High Cellular Traffic
If a certain street, apartment building, or neighborhood has a lot of residents and not enough cell towers in the area, it can affect reception. Assuming other families are using their phones just as much as you are, it’s likely that all these signals are continuously competing for space on the closest cell tower. The more competition there is, the more difficult it becomes for your phone to secure a connection. The influx of cellular traffic can weaken connections and signals and can cause your call to transfer to a cell tower that is already full, which will drop the call.
The type of construction materials used in a building can have a serious impact on your signal. Metal construction materials and low-E glass can weaken cellular signals and cause your service to go in and out as you move throughout a home.

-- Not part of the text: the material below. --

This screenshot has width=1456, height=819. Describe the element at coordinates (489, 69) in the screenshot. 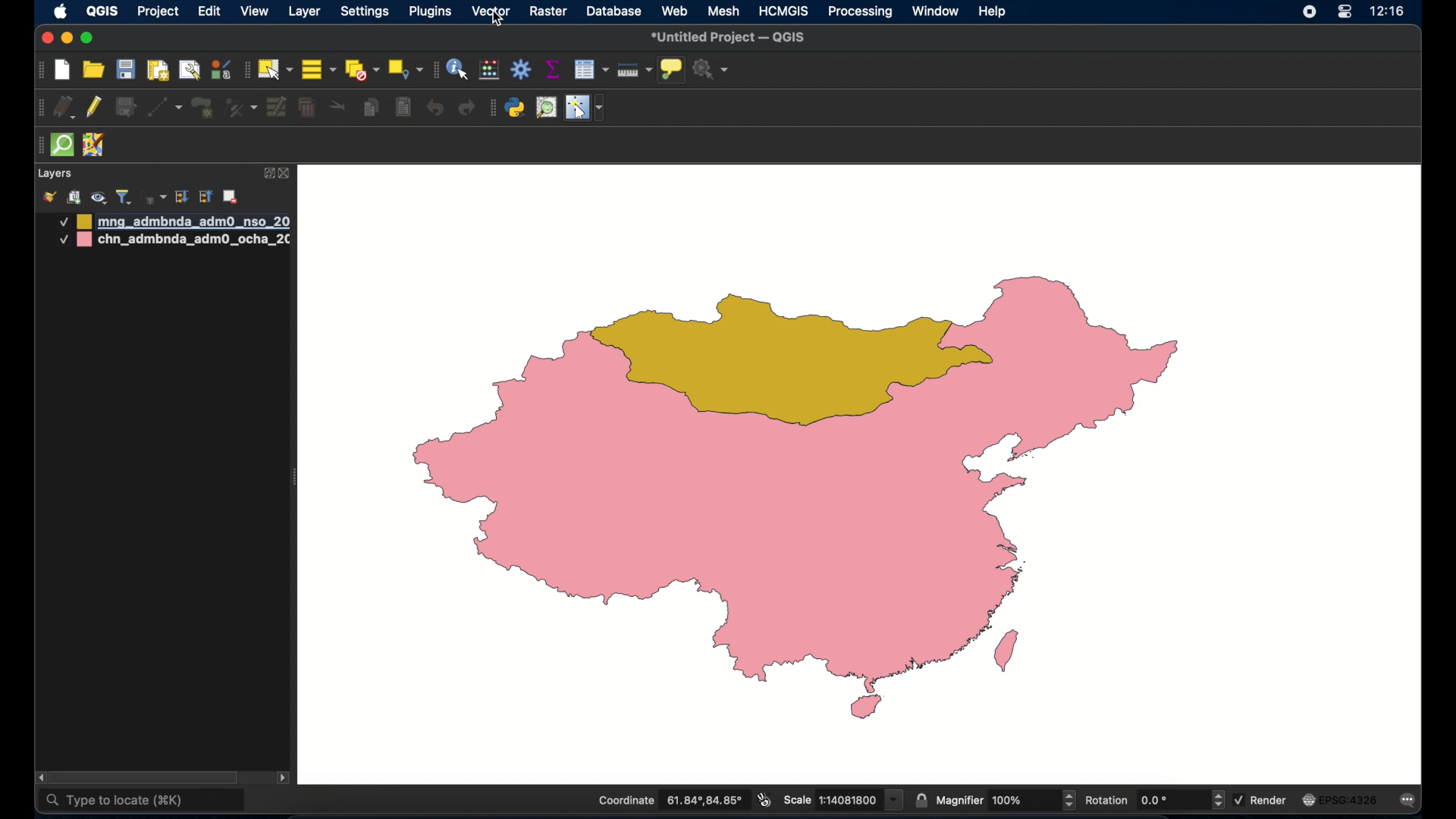

I see `open field calculator` at that location.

If you notice your signal getting better as you move toward a door or window, the home’s metal materials likely obstruct your connection.
Low Phone Battery
If you haven’t charged your phone in a while, it’s possible that your signal will become weaker. Since your phone needs ample power to sustain a viable connection with a cell tower, it may have a harder time connecting when the battery is extremely low.
Valleys, Hills, and Trees
Geographic elements such as valleys and hills are a prevalent cause of cell signal interruption. If a home is located on one side of a hill and the only cell tower nearby is situated on the opposite side of the hill, your connection is likely to suffer as a result. In addition, a large number of trees surrounding a home can cause major disruptions in cellular reception.
Your cell phone receives and transfers electromagnetic waves, which are especially prone to the impact of weather conditions. Humidity, clouds, thunder, rain, snow, wind, and lighting can affect your cell phone’s ability to connect to a tower and maintain a signal.